(DIRE- Notiziario settimanale Minori) Roma, 26 feb. - Il diritto a non parlare di Hillmaniana memoria "va al di la' della fiducia. Indica una relazione tra terapeuta e paziente che tiene conto dello spazio creativo dell'altro". Un sedimento emotivo che tocca temi "molto profondi, relativi alla liberta' individuale che si realizza attraverso una ricerca della propria autenticita'". James Hillmann consegna una "rivoluzione umanistica per i bambini: loro possono essere portatori di un pensiero innovativo, dove l'innovazione e' appunto l'immaginale, e consegna a terapeuti e operatori dell'infanzia la responsabilita' che i bambini possano coltivare lo spazio dell'immaginale". É questo il senso del seminario promosso a Catania dal Centro italiano di psicologia analitica (Cipa) - Istituto per l'Italia Meridionale e la Sicilia, sul 'Diritto a non parlare'.
"Il terapeuta non deve chiudere con delle interpretazioni la possibilita' che ogni soggetto ha di immaginare quello che un malessere puo' diventare. La comprensione di cosa sia per ogni singolo soggetto il malessere apre alla possibilita' di immaginare l'altro. Per agevolare lo spazio creativo altrui abbiamo il diritto a non parlare, come dice Hillman, il diritto e dovere a non mettere nei bambini o nell'altro (i bambini dentro gli adulti) interpretazioni e concetti che chiudano alla comprensione di come un trauma, un sintomo o un malessere possano evolvere". Lo chiarisce Magda Di Renzo, psicoterapeuta dell'eta' evolutiva e responsabile del servizio Terapie dell'Istituto di Ortofonologia (IdO). "Capire prima di giudicare e non capire soltanto con i parametri del linguaggio verbale e della coscienza, significa sottolineare l'importanza del processo di immaginazione e la possibilita' di stare dentro la dimensione immaginale per cogliere quello che il bambino ci sta comunicando, attraverso la sua modalita' di pensiero piu' specifica che e' quella del pensiero non indirizzato ma immaginale", aggiunge.

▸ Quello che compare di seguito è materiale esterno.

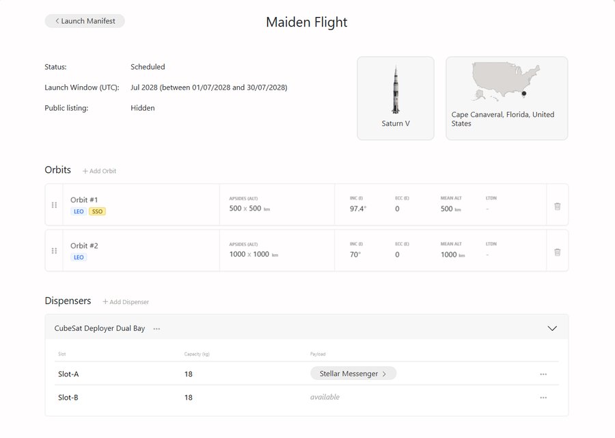Image resolution: width=615 pixels, height=438 pixels.
Task: Click the Saturn V rocket image
Action: tap(396, 90)
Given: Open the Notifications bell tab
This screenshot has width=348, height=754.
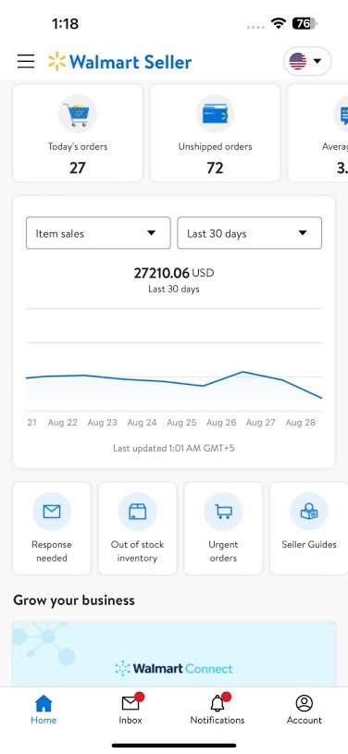Looking at the screenshot, I should coord(218,710).

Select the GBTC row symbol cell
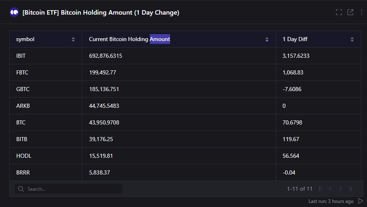tap(46, 89)
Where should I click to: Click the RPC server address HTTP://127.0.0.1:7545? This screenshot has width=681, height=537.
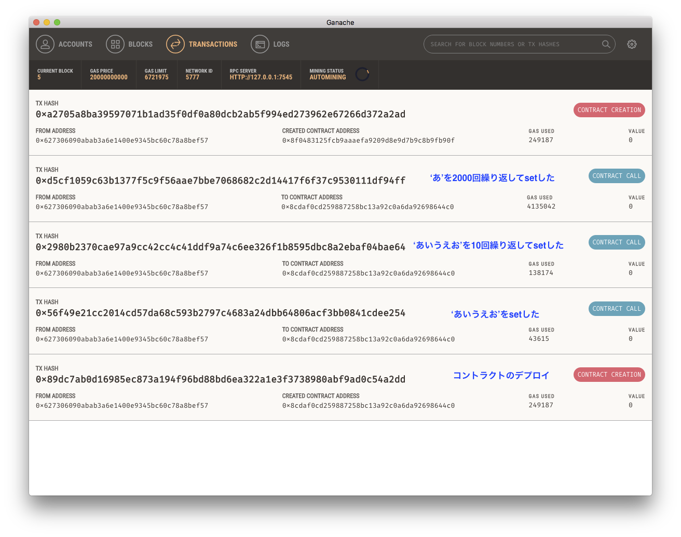coord(261,77)
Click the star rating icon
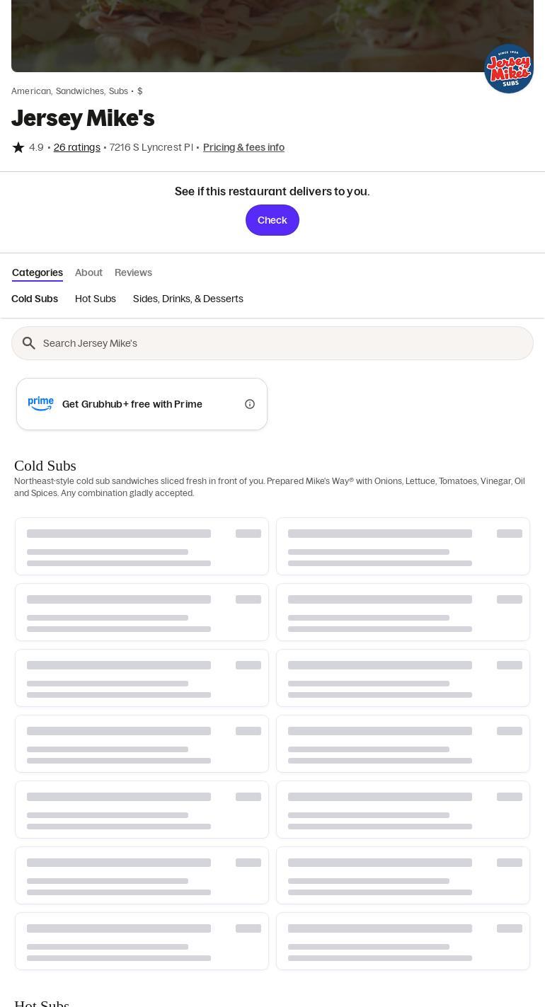Image resolution: width=545 pixels, height=1007 pixels. (18, 147)
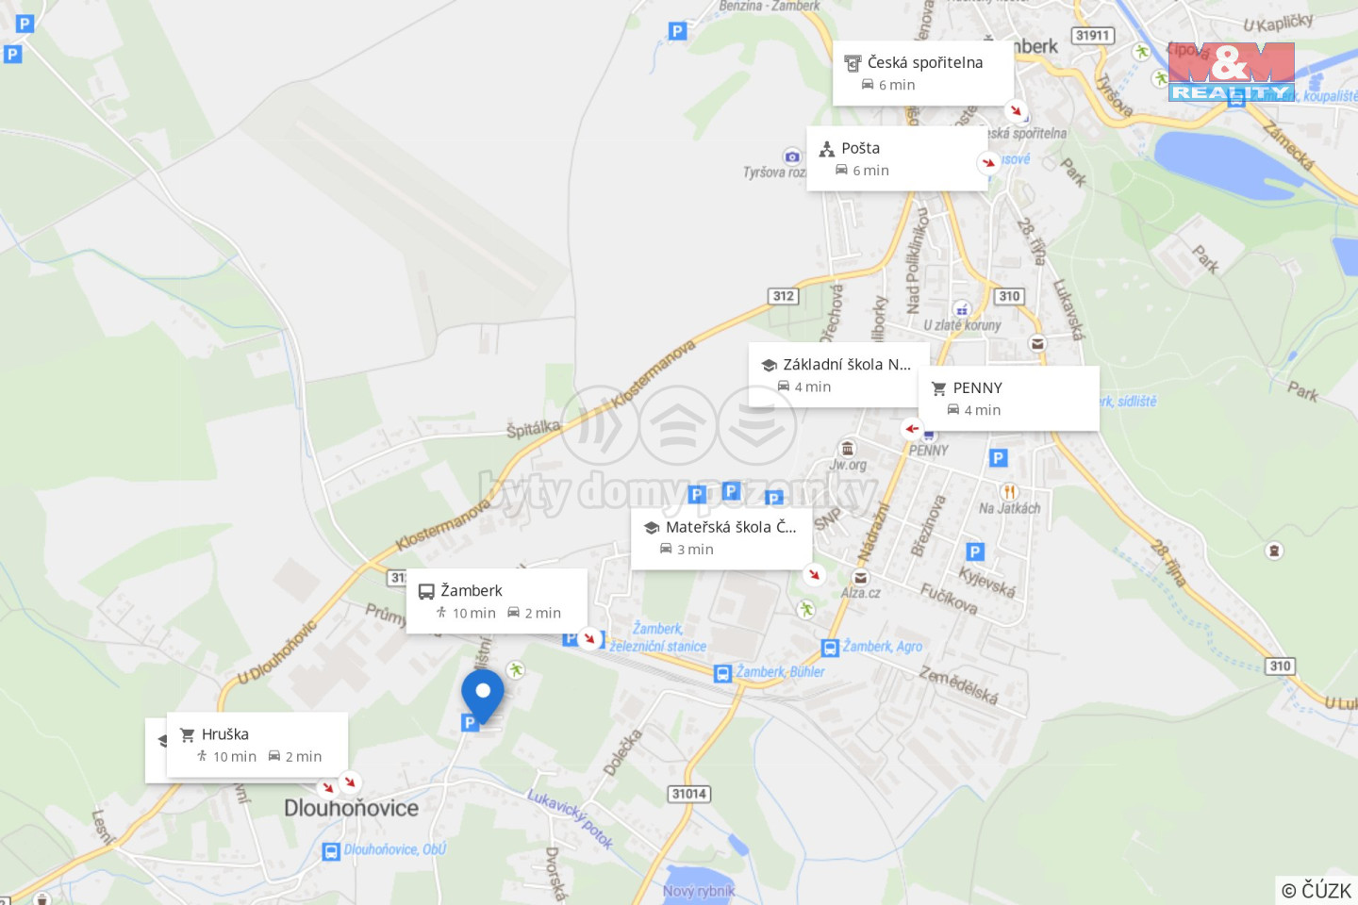Open the Česká spořitelna info card

pos(923,73)
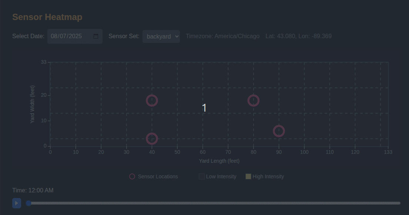This screenshot has width=409, height=215.
Task: Click the Sensor Heatmap heading
Action: (x=47, y=17)
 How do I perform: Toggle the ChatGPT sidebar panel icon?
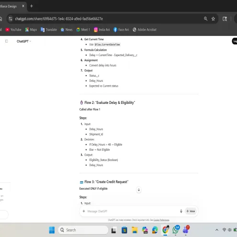pyautogui.click(x=7, y=41)
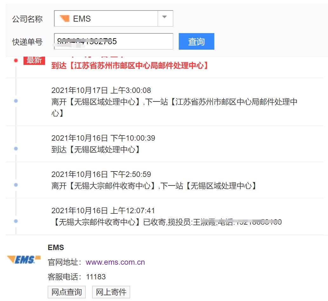Click the red 最新 badge
This screenshot has height=301, width=328.
click(34, 60)
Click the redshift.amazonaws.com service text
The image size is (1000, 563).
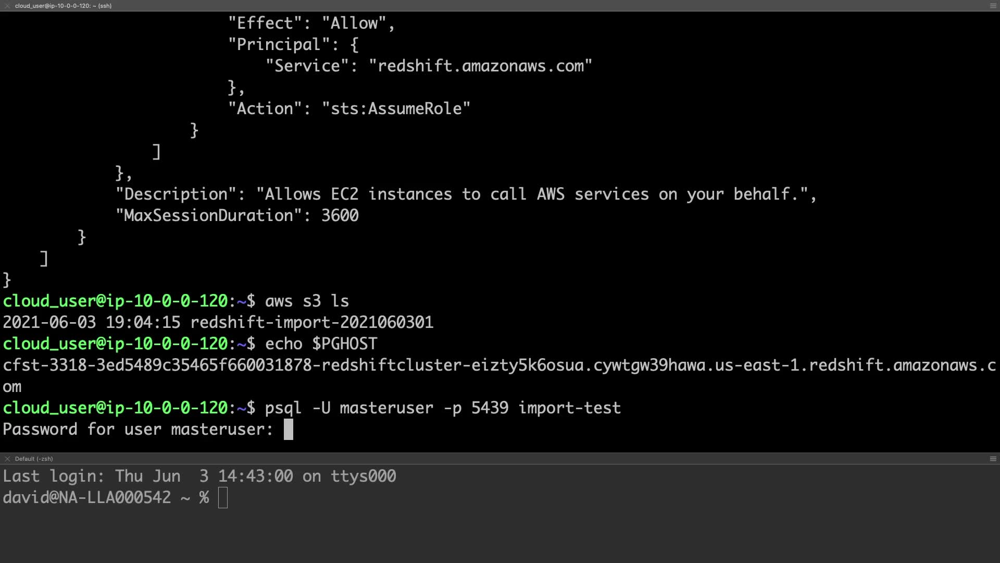480,66
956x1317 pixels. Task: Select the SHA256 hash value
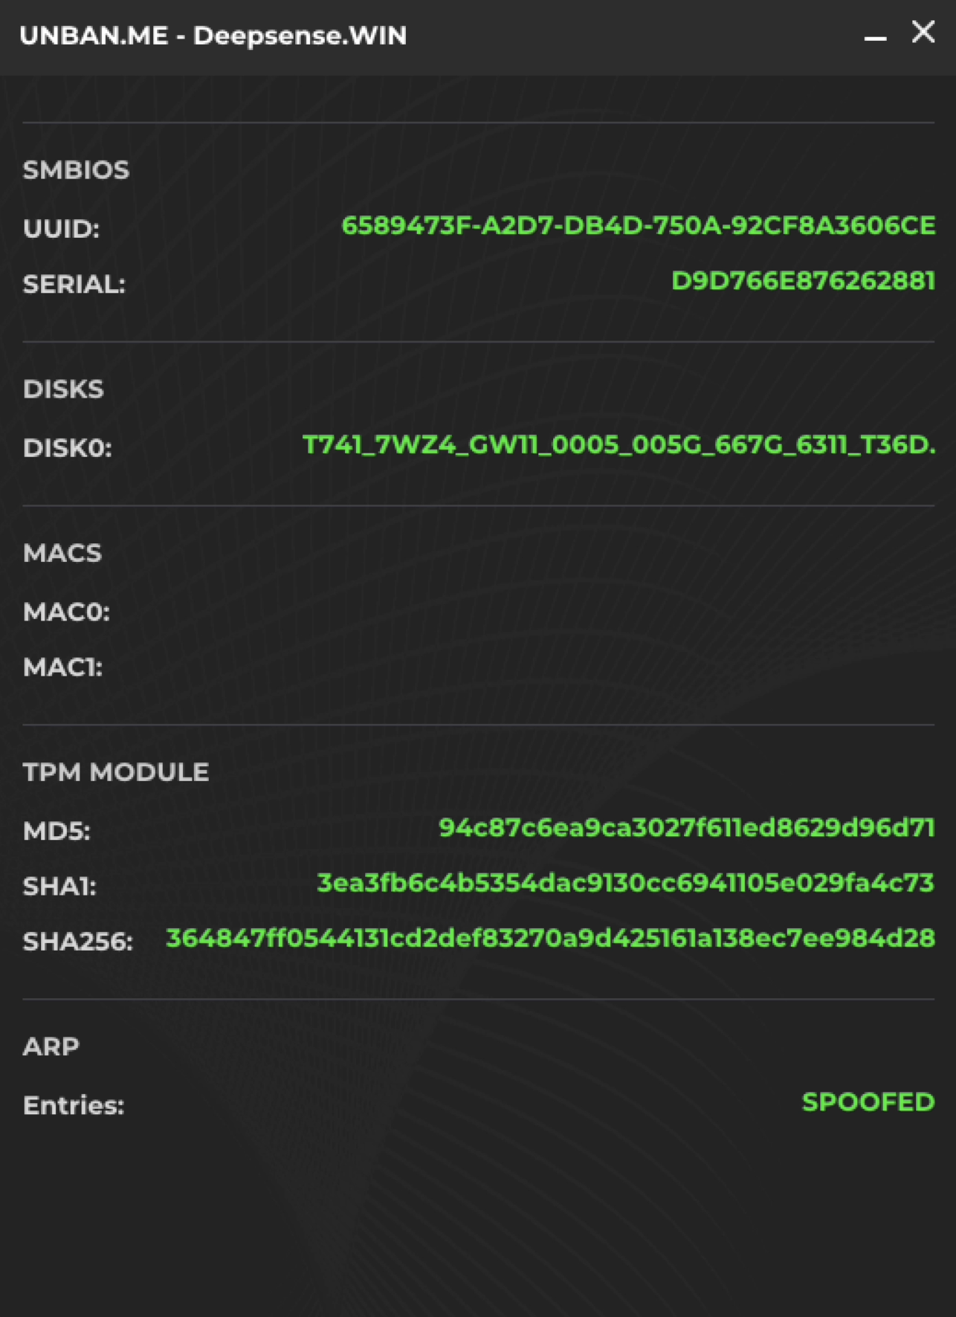(549, 939)
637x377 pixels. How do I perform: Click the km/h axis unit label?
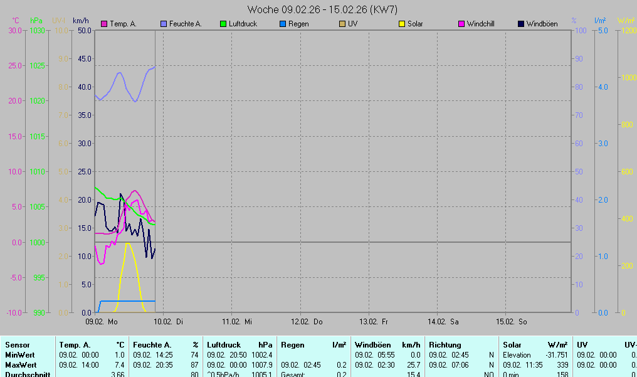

Se, ad esempio, "il bambino disegna un serpente e noi pensiamo immediatamente alla madre cattiva, traduciamo questa immagine in un concetto perdendo tutto il contenuto di quel serpente. Non sappiamo piu' se era benefico, velenoso o se portava buone notizie. La necessita' che l'adulto ha di tradurre istantaneamente il concetto fa correre il rischio- rimarca Di Renzo- di chiudere in un'etichetta i comportamenti dei bambini. Questo vale sia per il bambino reale, che per il bambino che abita l'adulto che comunque ha bisogno di essere compreso. Si tende a interpretazioni standardizzate, in tempi sempre piu' rapidi che non aiutano a leggere cio' che sta tra le righe- conclude- le pause e i silenzi come parti determinanti della vita".